Bernardo Perez had been sworn in the night before, having won the election to fill Ferguson’s council seat, and Harper had said that once he had the support, he was going to unseat Galloway, whom he felt was too immature for the post.

“We had one argument one night when I was still mayor,” Harper said. “We had agreed to reorder the agenda at 11 o’clock and I looked down at my watch, saw it was 11 and said, ‘It’s time to reorganize the agenda.’ And he started screaming at me and pointed at the wall clock and said, ‘We have to use the official Moorpark time.’ There was, like, four minutes difference and there was this big debate on what was the official Moorpark time.”

Realizing that he was about to be unseated, Galloway made the first move and quit.

“He had threatened publicly, months before, that when he got his ‘third vote,’ he was going to make this move and I had no reason to think this wasn’t going to occur,” Galloway said.

“They went in trying to remove me, but in fact having me step aside wasn’t sufficient. They were really there to put someone else in.”

Which is what happened. After Galloway resigned, Brown, mayor pro tempore at the time, took over the meeting for about 20 minutes before John Lane was appointed to the post on 4-1 vote. Galloway, who had tried to install Brown, dissented.

Advertisement

“It was frightfully amusing,” Brown said of the infamous evening. “I was not surprised. In fact, I was a little bit entertained.”

Others recall the night with less enthusiasm.

“That was just a circus, and the public has to be affected by it,” Lawrason said. “You become the laughingstock of the area.
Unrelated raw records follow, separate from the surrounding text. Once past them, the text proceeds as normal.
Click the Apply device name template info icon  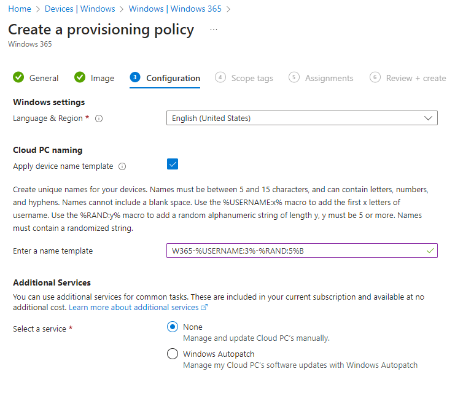pos(122,166)
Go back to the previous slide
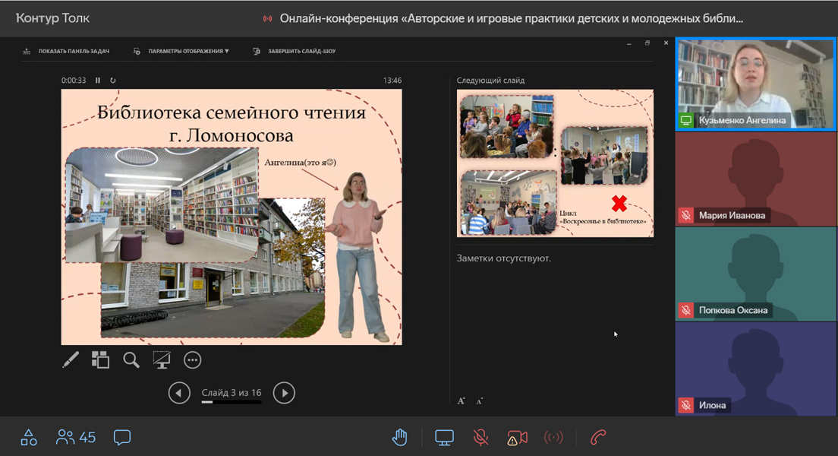The image size is (838, 456). click(x=179, y=393)

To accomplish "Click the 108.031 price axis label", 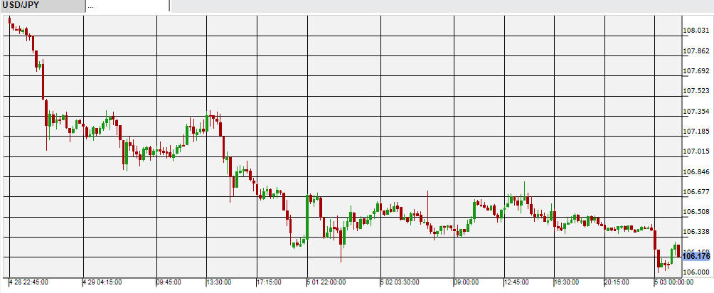I will (696, 31).
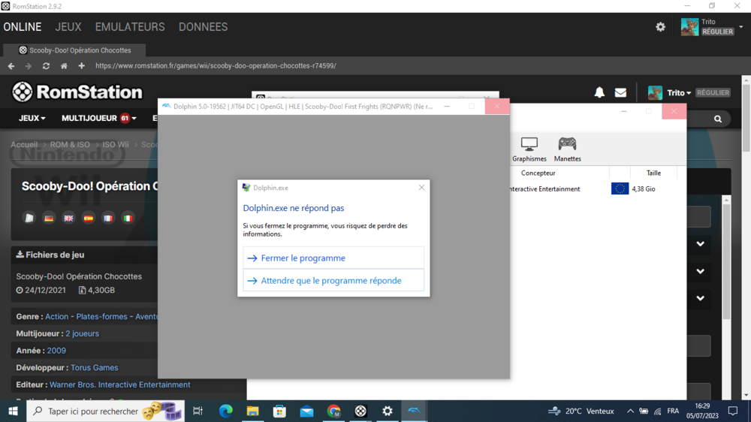Switch to the DONNEES tab
Image resolution: width=751 pixels, height=422 pixels.
coord(203,27)
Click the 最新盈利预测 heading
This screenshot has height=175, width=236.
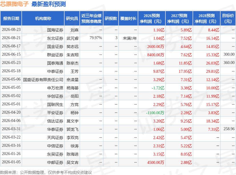[x=49, y=4]
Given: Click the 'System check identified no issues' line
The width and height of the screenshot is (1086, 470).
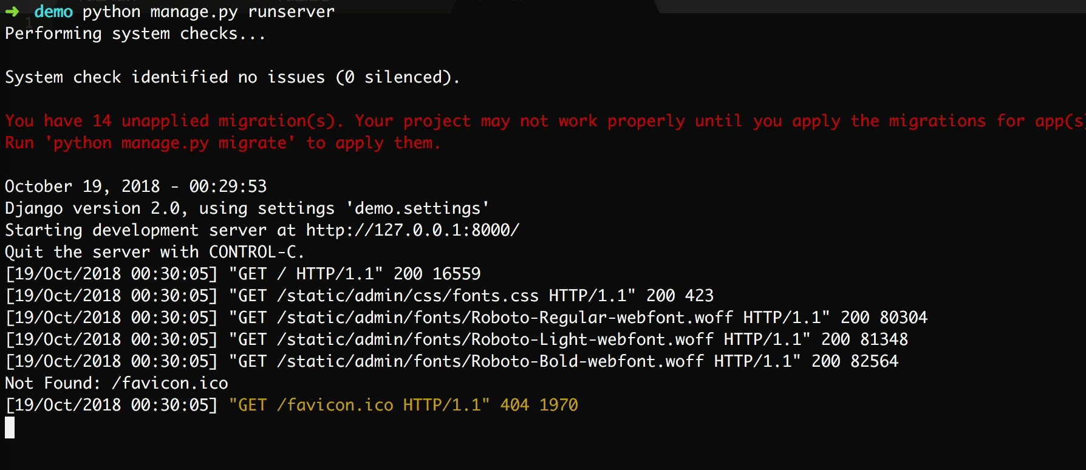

People comment on it and it’s embarrassing.”

“It made us the laughingstock of Southern California and maybe the nation for a while because I understand it got national publicity, some news wire picked it up,” Baldwin said. “Petty politics to the extreme, small-town politics at its worst, that was the example that was flashed across the nation.”

“The small-town politics at its worst had actually occurred prior to that evening,” Perez said. “It was an attempt to correct or to redress some political maneuvering that had occurred. It was unpleasant and it wasn’t easy, but I think it was a message that had to be delivered.”

By comparison, the city’s politics has become relatively quiet as Moorpark approaches its 10th birthday. Contested votes are, by and large, rarer than unanimous ones, and council meetings end at 11 p.m. or midnight instead of 2 or 3 a.m.

Some say age has brought stability and experience to city government. This past November, Perez and Councilman Scott Montgomery became the first in the city to be reelected after serving a full, four-year council term. Lawrason is entering his fifth year of service.

Advertisement

“I think the council had developed a real sensitivity and responsiveness to the community,” Perez said. “There’s been a real effort to make city government an inclusive experience.”

“They’ve grown up a lot,” Baldwin said. “I don’t think that there were people who moved to Moorpark or moved away because of the City Council. But I do think it makes a difference in the way people feel about their local government.”

Still, there are some who say Moorpark politicians shouldn’t get too worked up congratulating each other.

“I never advocate going back to the nonsense that went on back then,” Harper said. “But, on the other hand, I don’t trust government when there’s too much agreement among the council. If there’s no controversy, then my assumption is that things are being worked out behind the scenes.”

“It’s much less interesting,” Brown said. “I think a little passion in city government is well worthwhile because it takes a little passion to get life into things.”

Lawrason disagrees.

“I feel like we’re making progress and we’re doing the things we should be doing,” he said. “If we don’t do it in a flamboyant, passionate manner, that’s unfortunate for the viewers, I guess. I guess we could hire some entertainers to come in and perform during breaks or something.”